D’autre part, les raisons qui mènent à une grossesse non désirée susceptible de se conclure par un avortement sont pour beaucoup liées à des facteurs culturels et sociaux. Parmi ceux-ci, soulignons ceux relatifs à l’identité féminine (par exemple le pouvoir de négociation des femmes), qui ont par exemple une influence sur leurs rapports sexuels non protégés. Si l’on reprend ce que signale Lamas dans ce chapitre, les principales causes d’une grossesse non désirée sont au nombre de trois. La première renvoie à la condition humaine, dans laquelle la violence sexuelle, les négligences, les oublis et les désirs inconscients jouent un rôle fondamental. La seconde touche aux carences sociales, parmi lesquelles l’absence de programmes d’éducation sexuelle, et la troisième concerne les échecs de contraception. A cela s’ajoute le manque de conscience de beaucoup de femmes des risques élevés de grossesse lors de relations sexuelles sans la protection nécessaire, ce qui renvoie à nouveau à l’absence d’une culture préventive.

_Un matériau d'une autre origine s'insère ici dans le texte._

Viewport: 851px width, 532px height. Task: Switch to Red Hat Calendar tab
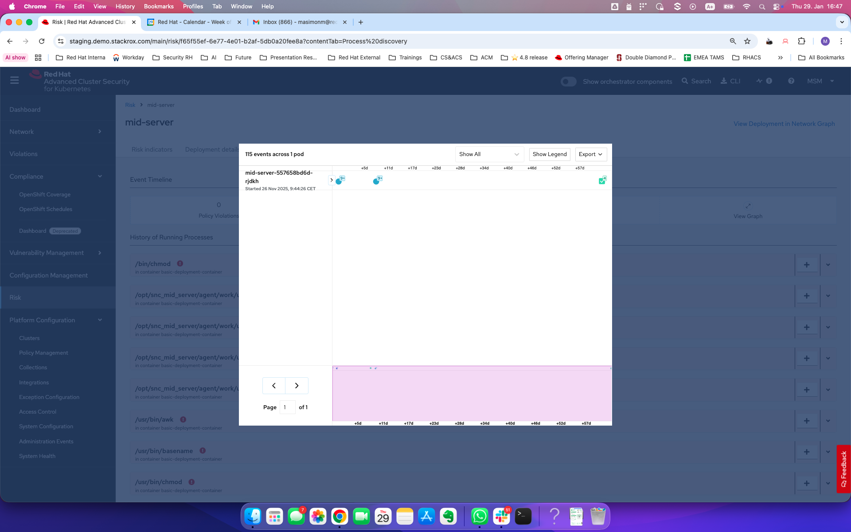(194, 22)
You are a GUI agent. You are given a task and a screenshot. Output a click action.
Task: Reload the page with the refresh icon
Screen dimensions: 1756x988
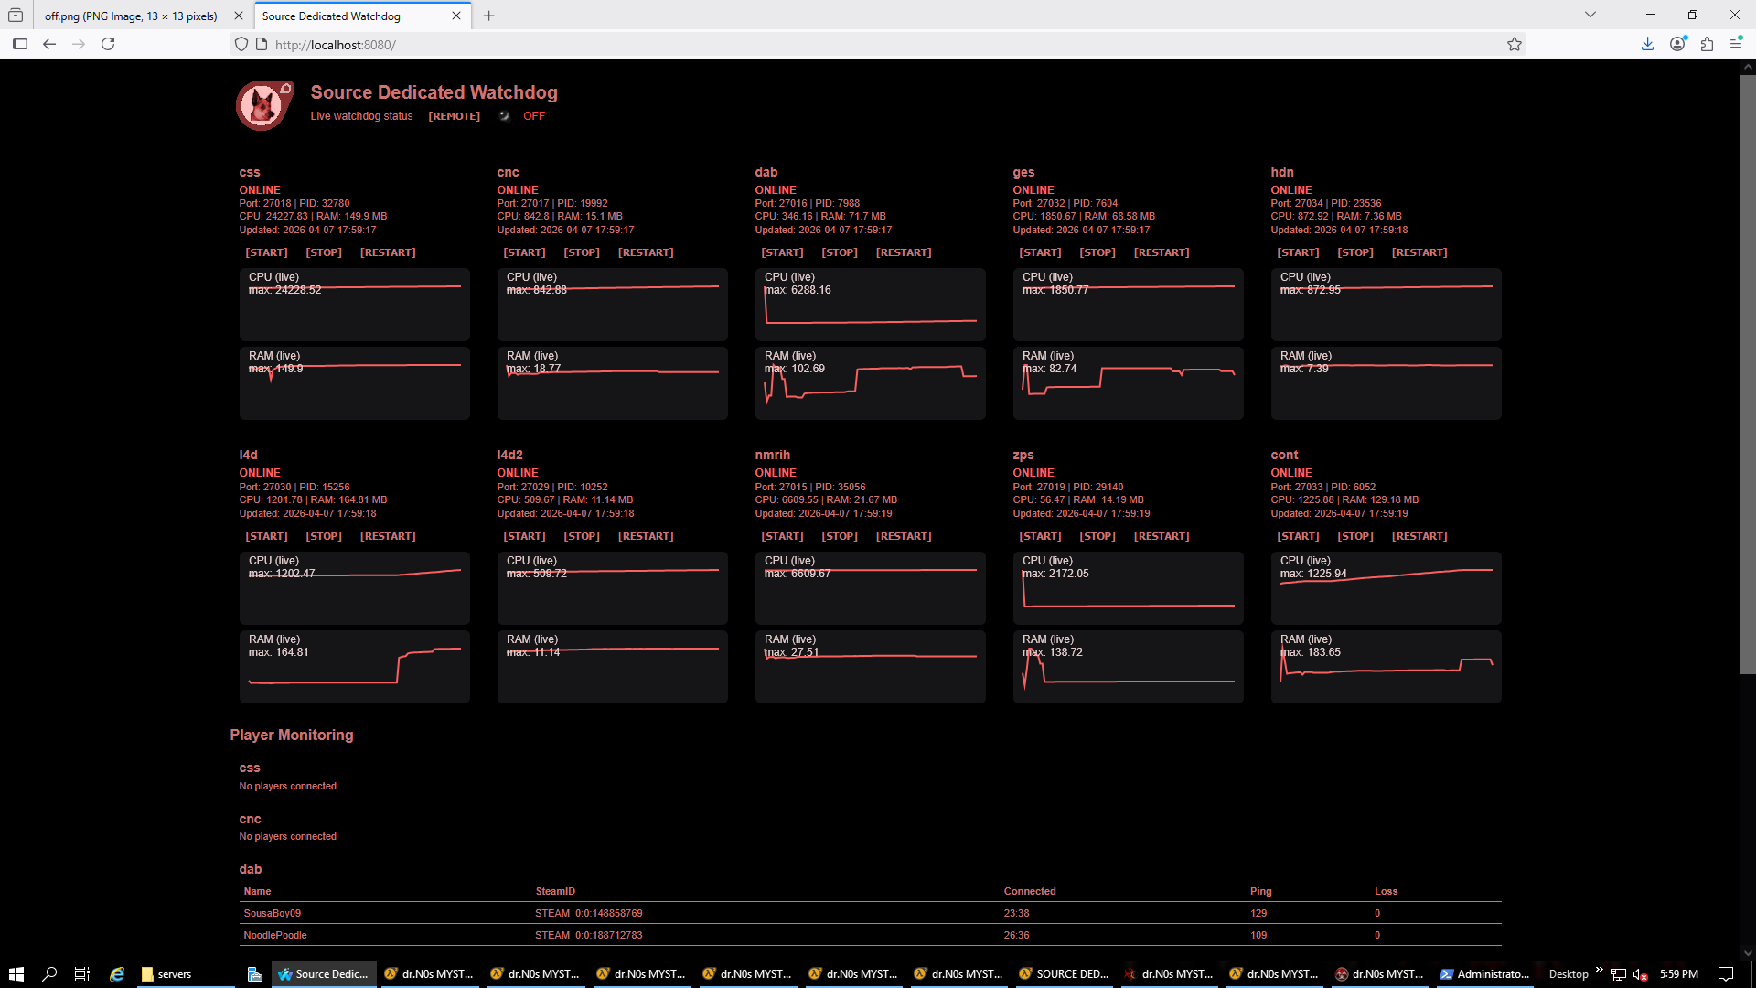tap(108, 44)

Les rares données empiriques dont on dispose sur les motifs du recours à l’avortement dans les pays de la région doivent être considérées avec beaucoup de prudence. La façon d’aborder la question n’est pas encore vraiment adéquate; les motifs sont souvent mal définis et beaucoup sont ignorés, en particulier ceux relatifs au contexte social. On observe cependant que le type de relations de couple et le rôle des hommes face à une grossesse joue un rôle important dans les raisons d’avorter. D’autres motifs peuvent être dus à la relation avec les parents et d’autres membres de la famille, en particulier dans le cas des adolescentes; à cela s’ajoutent les difficultés économiques que rencontre la femme et sa situation en termes d’emploi ou d’études, ainsi que son projet de vie.

Cependant, dans la grande majorité des pays de la région, rares sont les études qui considèrent un vaste éventail de raisons d’avorter. Même si c’est le cas de certaines études citées, presque aucune ne cherche à connaître les questions liées à l’autonomie et aux droits des femmes. Cette situation pourrait répondre au fait que les enquêtes n’incluent en général pas ces aspects qui ont pourtant un poids dans les motifs pour avorter et qui doivent de plus être diffusés dans la population et traités par les programmes et les interventions liées à cette pratique.

Les aspects de l’avortement traités dans ce chapitre posent des questions non résolues. On doit disposer de meilleurs critères et développer des méthodes plus efficaces de recueil d’information sur les caractéristiques des femmes qui avortent en Amérique Latine et dans les Caraïbes. Cela permettrait de mieux connaître leur profil et leurs motivations qui, loin d’être immuables, changent en général dans le temps. Il serait ainsi possible, entre autres, d’aller au-delà des particularités et des motifs qu’on attribue généralement aux femmes qui avortent, et qui manquent d’éléments pour une compréhension plus fine et plus solide. Pour cela, une perspective plus large est nécessaire, qui récupère les expériences des femmes dans différents moments de ce processus de décision d’avortement et dans différentes étapes de leur vie, ainsi que celles d’autres acteurs sociaux qui participent à ce processus.